Source passage -
========================
Some differences among the realms are the inevitable outcome of the physical and chemical properties of the systems: freshwater ecosystems are more disconnected from each other than marine systems; only terrestrial habitats are likely to be precipitation-limited; the world’s marine systems have much more uniform elemental availability than some lakes and soils. There are not big reefs built of sessile invertebrates on land or freshwater, and animal-mediated pollination is rare or absent in marine and freshwater systems.

However, some differences among the realms are less obvious, and perhaps contingent upon the evolutionary history of the organisms that happened to colonize the different realms. Fishes are an extremely important component of freshwater and marine ecological interaction networks, and they are often gape-limited. The base of the foodchain in marine system is often unicellular phytoplankton (as opposed to large, vascular plants), which, combined with fishes’ gape limitation often results in long-ish food chains, especially in open-water systems (e.g., not kelp forests, sea grass beds, mangroves, etc.). However, on land, arthropods and tetrapods are less frequently gape-limited (picture a spider eating a slightly larger fly, or a weasel eating a slightly larger rabbit), and the primary producers are often large and/or configured in such a way so as to be effectively eaten by herbivores of many sizes, from aphids to elephants, so it is rare to find organisms on land that are specialized in eating things as high up the trophic ladder as an orca that is specialized on eating seals or tuna. Some phenomena like trophic cascades may be more rare on land than they are in marine and freshwater systems.
========================
Dataset extract -

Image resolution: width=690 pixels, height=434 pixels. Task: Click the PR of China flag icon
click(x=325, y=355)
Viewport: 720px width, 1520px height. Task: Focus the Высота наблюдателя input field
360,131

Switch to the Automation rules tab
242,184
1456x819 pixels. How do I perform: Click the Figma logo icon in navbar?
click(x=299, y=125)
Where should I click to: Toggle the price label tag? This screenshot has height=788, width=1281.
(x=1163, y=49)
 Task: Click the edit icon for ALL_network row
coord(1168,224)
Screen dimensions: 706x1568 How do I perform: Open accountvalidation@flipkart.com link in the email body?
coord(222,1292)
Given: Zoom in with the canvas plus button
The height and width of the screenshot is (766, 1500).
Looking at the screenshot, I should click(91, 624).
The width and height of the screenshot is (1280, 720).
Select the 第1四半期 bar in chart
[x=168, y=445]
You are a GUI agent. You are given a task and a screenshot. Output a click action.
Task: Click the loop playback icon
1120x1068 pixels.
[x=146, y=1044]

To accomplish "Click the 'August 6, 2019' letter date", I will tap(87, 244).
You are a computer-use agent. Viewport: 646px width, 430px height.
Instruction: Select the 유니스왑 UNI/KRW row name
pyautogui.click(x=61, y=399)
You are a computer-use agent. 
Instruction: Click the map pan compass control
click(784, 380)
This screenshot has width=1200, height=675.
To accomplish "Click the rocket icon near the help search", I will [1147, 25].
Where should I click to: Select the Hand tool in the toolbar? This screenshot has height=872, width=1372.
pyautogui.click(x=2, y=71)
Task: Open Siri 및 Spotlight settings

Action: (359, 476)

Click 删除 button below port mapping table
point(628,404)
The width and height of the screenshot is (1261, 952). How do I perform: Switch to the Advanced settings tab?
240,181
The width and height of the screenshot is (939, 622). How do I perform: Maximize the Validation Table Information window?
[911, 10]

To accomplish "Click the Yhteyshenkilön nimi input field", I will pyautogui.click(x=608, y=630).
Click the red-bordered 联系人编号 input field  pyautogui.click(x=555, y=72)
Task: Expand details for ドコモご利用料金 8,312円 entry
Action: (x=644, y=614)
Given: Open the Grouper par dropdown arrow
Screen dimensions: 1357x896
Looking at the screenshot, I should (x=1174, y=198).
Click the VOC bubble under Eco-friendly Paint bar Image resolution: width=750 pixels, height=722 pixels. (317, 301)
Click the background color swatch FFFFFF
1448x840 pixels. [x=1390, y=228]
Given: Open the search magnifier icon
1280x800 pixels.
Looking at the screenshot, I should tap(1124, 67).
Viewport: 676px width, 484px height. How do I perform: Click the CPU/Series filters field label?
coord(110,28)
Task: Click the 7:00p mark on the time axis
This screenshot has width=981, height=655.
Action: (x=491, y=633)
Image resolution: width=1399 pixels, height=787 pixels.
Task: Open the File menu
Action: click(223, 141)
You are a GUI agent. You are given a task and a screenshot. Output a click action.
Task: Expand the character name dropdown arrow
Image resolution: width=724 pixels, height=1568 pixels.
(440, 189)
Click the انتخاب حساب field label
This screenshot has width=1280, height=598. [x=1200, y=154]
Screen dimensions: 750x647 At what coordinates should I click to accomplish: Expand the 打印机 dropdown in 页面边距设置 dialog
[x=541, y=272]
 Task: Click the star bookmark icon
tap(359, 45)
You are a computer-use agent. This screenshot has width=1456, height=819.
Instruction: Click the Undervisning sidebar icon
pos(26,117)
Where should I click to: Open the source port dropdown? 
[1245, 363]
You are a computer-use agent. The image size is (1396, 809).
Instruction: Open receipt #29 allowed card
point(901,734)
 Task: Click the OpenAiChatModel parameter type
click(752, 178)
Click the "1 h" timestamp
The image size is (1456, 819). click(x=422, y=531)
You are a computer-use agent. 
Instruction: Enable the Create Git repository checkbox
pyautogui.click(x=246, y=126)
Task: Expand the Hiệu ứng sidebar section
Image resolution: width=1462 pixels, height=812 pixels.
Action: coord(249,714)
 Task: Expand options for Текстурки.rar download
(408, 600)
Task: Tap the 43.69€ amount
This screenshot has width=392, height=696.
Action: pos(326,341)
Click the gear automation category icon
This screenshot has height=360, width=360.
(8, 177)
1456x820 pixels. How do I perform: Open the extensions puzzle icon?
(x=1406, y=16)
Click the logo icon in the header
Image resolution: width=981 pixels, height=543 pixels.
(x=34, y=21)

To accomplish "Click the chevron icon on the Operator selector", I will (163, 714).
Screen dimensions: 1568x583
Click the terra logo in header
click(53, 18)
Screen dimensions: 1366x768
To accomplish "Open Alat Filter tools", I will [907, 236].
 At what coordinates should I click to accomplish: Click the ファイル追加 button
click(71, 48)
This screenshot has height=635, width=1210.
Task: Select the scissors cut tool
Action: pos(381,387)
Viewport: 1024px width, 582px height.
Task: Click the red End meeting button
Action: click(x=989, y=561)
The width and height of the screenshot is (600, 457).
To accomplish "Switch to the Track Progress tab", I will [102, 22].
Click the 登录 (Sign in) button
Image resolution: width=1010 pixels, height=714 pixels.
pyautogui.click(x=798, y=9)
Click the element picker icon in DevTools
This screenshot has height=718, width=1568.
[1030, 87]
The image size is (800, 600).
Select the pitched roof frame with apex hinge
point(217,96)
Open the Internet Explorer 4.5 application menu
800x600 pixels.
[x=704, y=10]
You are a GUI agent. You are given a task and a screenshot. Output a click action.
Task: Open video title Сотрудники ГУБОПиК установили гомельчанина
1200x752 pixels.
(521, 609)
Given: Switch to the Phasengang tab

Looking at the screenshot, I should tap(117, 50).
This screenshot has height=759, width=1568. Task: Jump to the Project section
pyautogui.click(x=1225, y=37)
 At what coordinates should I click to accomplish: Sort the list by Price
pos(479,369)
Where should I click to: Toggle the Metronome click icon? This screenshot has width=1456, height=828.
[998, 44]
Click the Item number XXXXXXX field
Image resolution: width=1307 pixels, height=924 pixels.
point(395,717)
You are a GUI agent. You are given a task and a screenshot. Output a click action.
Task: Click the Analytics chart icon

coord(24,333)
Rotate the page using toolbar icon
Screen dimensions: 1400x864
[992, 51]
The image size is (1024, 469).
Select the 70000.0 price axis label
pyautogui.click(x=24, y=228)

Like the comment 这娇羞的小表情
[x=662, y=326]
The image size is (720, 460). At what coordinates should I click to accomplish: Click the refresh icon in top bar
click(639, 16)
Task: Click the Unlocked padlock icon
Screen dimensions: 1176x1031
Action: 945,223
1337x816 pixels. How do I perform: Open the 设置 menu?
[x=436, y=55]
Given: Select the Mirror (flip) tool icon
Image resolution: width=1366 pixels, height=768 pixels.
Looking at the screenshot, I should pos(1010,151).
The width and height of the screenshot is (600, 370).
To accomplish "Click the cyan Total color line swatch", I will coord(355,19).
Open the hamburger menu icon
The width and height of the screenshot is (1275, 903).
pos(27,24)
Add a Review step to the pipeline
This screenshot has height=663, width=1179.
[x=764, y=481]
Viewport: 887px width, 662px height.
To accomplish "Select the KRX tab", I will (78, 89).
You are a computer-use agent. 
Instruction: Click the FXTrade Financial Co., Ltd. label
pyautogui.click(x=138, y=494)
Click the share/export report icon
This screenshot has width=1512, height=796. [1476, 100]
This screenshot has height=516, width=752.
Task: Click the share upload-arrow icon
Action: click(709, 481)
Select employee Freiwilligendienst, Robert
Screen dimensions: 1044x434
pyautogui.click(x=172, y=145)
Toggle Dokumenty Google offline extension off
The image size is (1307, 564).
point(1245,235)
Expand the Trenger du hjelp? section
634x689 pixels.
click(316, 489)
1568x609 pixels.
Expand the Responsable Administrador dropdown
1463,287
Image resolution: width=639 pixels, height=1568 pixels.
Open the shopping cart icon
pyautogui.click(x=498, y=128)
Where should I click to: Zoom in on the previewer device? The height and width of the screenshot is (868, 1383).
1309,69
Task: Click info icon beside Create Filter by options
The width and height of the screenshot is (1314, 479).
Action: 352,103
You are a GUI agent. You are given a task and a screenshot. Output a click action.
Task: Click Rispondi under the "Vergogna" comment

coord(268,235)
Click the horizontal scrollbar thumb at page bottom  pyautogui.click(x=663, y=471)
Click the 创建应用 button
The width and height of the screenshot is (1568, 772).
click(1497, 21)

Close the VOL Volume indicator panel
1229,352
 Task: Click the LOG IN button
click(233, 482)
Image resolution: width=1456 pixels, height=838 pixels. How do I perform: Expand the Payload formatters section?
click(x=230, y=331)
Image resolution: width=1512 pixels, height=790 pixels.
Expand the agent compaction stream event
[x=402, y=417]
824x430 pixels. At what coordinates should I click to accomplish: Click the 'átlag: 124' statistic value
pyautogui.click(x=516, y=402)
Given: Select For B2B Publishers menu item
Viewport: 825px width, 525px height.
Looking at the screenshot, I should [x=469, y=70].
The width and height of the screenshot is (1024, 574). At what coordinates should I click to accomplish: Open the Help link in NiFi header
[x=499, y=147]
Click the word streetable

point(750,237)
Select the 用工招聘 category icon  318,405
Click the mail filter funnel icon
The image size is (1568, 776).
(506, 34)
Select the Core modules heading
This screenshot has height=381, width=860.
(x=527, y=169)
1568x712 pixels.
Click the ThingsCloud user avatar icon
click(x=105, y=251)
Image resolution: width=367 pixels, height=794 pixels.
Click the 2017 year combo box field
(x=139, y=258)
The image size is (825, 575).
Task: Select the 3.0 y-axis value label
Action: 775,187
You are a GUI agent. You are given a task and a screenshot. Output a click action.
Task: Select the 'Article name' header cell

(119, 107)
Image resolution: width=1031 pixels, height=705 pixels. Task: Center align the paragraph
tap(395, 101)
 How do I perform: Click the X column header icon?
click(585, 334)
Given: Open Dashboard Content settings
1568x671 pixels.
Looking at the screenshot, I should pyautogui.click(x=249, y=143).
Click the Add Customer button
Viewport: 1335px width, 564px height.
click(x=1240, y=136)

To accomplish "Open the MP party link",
========================
Written exercise -
Repeat the ecology passage word for word from "Some differences among the realms are the" to "absent in marine and freshwater systems.". The data above come from a different source than the ecology passage.

Result for this exercise -
Some differences among the realms are the inevitable outcome of the physical and chemical properties of the systems: freshwater ecosystems are more disconnected from each other than marine systems; only terrestrial habitats are likely to be precipitation-limited; the world’s marine systems have much more uniform elemental availability than some lakes and soils. There are not big reefs built of sessile invertebrates on land or freshwater, and animal-mediated pollination is rare or absent in marine and freshwater systems.